I’ve had a hard time writing lately–or at least a hard time self-publishing. I miss my newspaper colleagues and their feedback. Even though I didn’t always like getting edited, I always felt confident about what I published. (Not to mention that was the only way to get published; as a personal blogger, I have perfect freedom to push “Publish” at will, but I try to respect the privilege of the platform.) So I occasionally run a post past my husband or son or whoever happens to be in my house or is the subject of a post (and, once, even my Algebra IB students at school, come to think of it). I do that either when I have a nagging sense that something isn’t right or an idea that something is so right, I just have to share. I usually get applause, at least verbally. This time? Not so much. And the time immediately after that? Not so much again. Discouraging.
The problem was that I wrote the parental version of Lamentations, wherein I shared my personal feelings about one aspect of parenting, which may or may not have included enough detail that everyone and his brother (literally) would know which child was the subject of the post. Apparently, that is gossip. Who knew? The next time I wrote about my feelings and struggles (personal, so who could claim “gossip,” right?) about another child’s rite of passage. Nothing negative, but that child asked me not to publish it.
I have to respect the wishes of these personally selected editors of mine. If I didn’t, it would be like looking in a mirror, seeing a problem, and walking away without fixing anything. Or standing on a scale, noticing an adding mistake in the digital reading, and stepping off without at least resolving to eat better. Even though I don’t like it, these editors show me the error of my ways–or at least make me hesitate and reconsider before I publish.

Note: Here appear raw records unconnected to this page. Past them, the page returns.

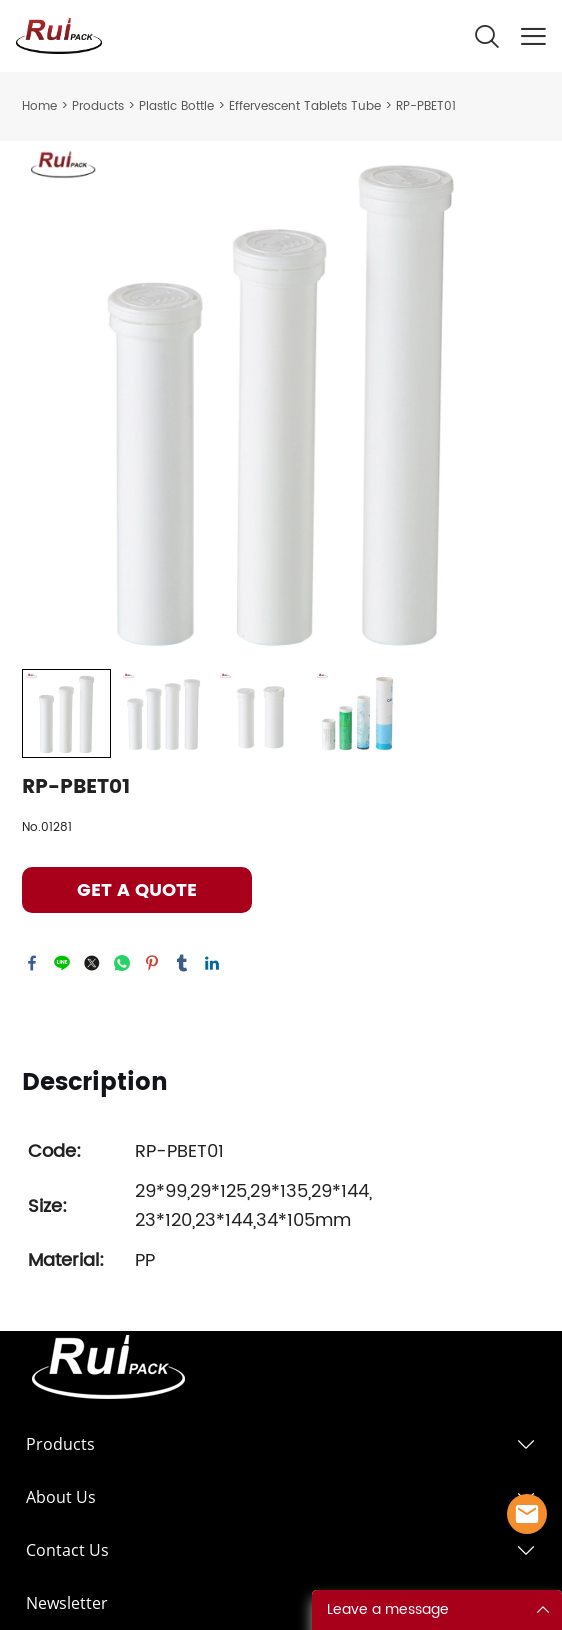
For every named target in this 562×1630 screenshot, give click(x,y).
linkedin (212, 963)
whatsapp (122, 963)
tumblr (182, 963)
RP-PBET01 (426, 106)
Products (98, 106)
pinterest (152, 963)
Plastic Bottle (176, 106)
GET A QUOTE (137, 890)
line (62, 963)
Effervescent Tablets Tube (305, 106)
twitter (92, 963)
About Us (61, 1497)
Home (39, 106)
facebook (32, 963)
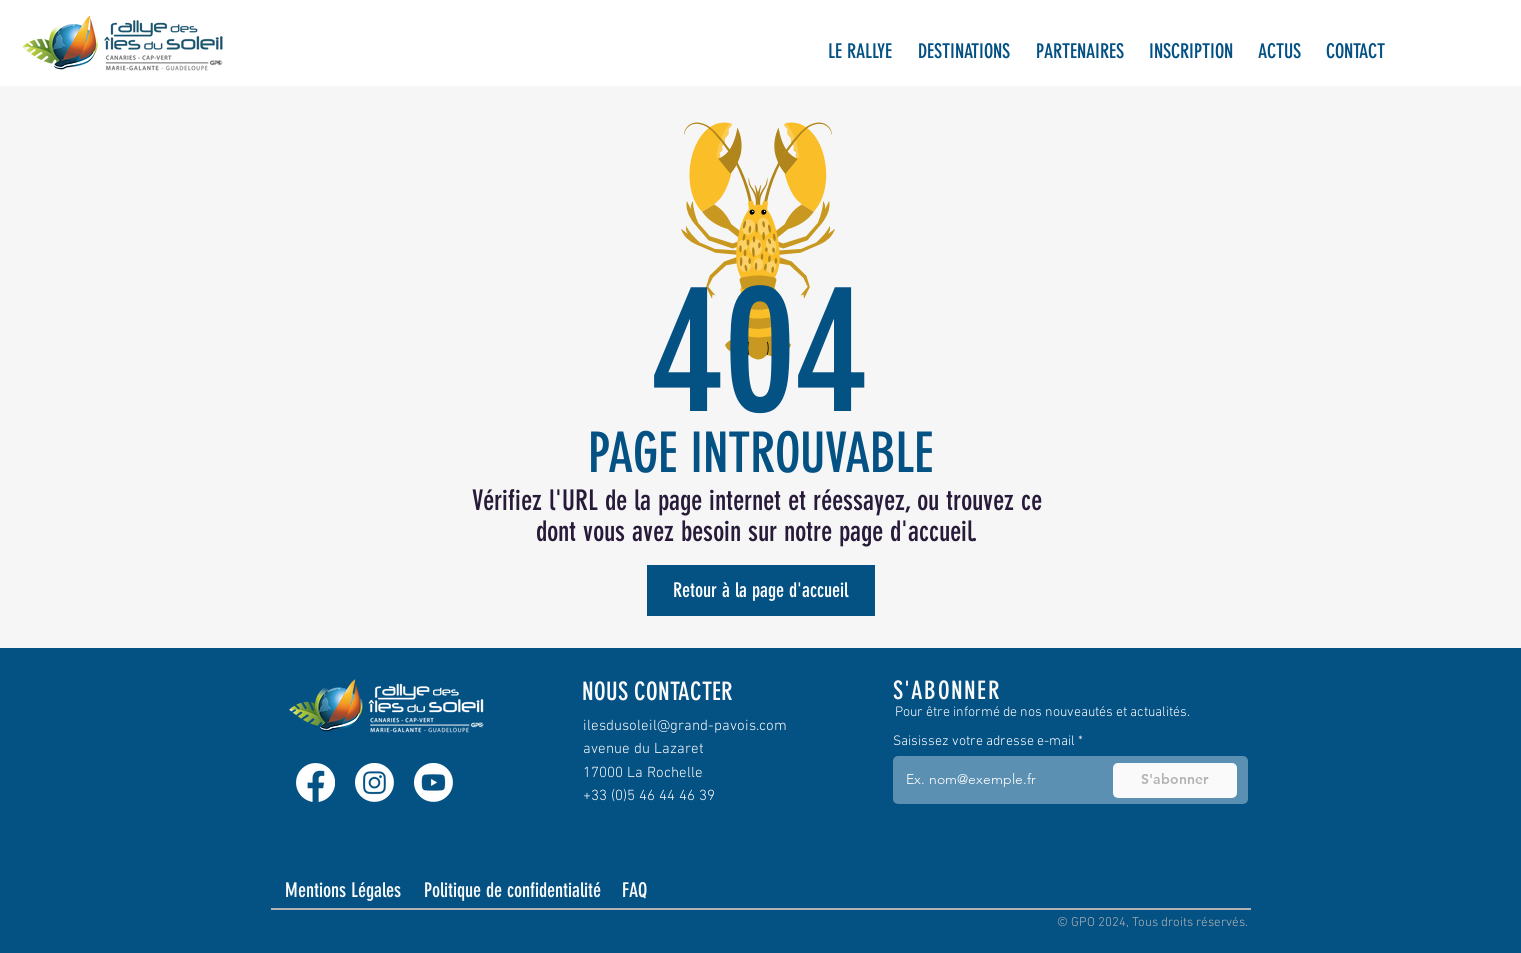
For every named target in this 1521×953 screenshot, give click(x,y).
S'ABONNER (947, 690)
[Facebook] (315, 782)
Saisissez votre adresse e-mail (984, 742)
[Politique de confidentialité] (514, 890)
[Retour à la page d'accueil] (761, 590)
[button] (860, 51)
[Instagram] (374, 782)
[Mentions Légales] (345, 890)
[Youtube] (433, 782)
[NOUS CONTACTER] (672, 691)
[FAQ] (651, 890)
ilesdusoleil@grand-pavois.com (685, 726)
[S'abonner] (1175, 780)
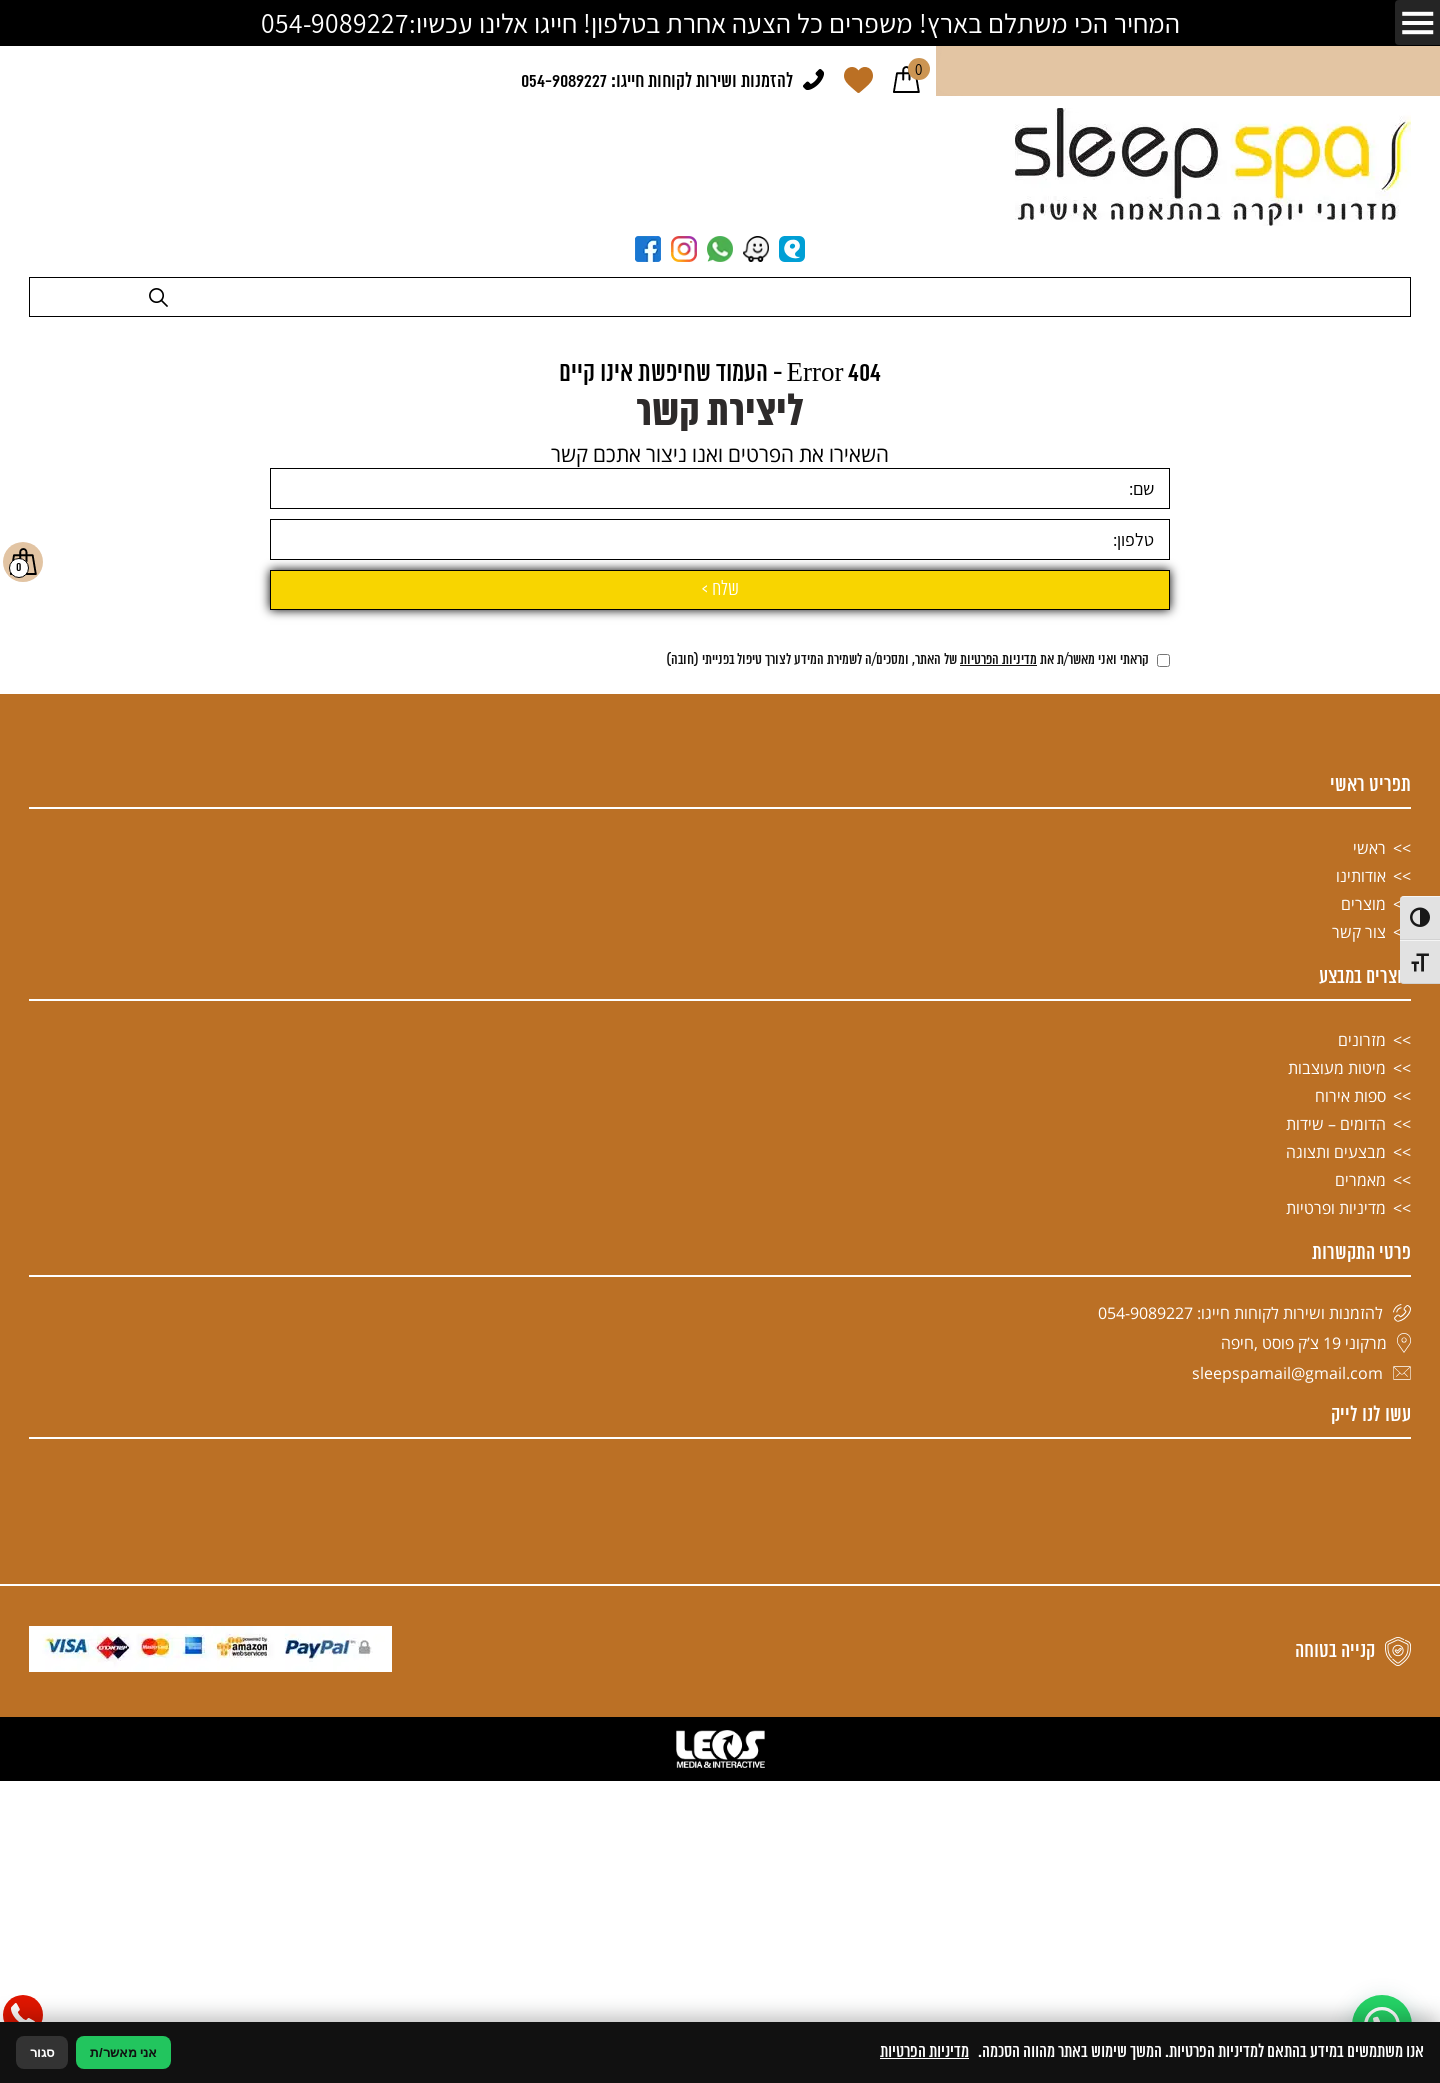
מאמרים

Believe it or not, I feel deadline pressure, the need to produce, even though I write for fun and have no editor hounding me for copy. So when I get these editorial comments and am convicted not to publish, I feel a bit frustrated. At those moments, I’m tempted to point out what Psalm 19:14 says, “May the words of my mouth and the meditation of my heart be pleasing in your sight, O LORD, my Rock and my Redeemer.” Namely, that my words and meditations should be pleasing in God’s sight; I don’t have to be a man pleaser (and then stick out my tongue and walk away; I feel that mature). But in the back of my mind is Proverbs 11:14, which says, “For lack of guidance a nation falls, but many advisers make victory sure.”
I’ve always like the sure thing, the “bird in the hand” rather than the “two in the bush” sort of victory. And so I seek out advisers, because I want what I write to have a purpose and be worthy of the read–and I have no desire to injure those I love in a published venting. (If only I could have speech editors or a five-second time delay on what comes out of my mouth on any given day…) I consider my advisers a blessing, not the bane of my writing existence.
Having shared all that, I confess that I’m pushing “Publish” at will this morning. No editors necessary.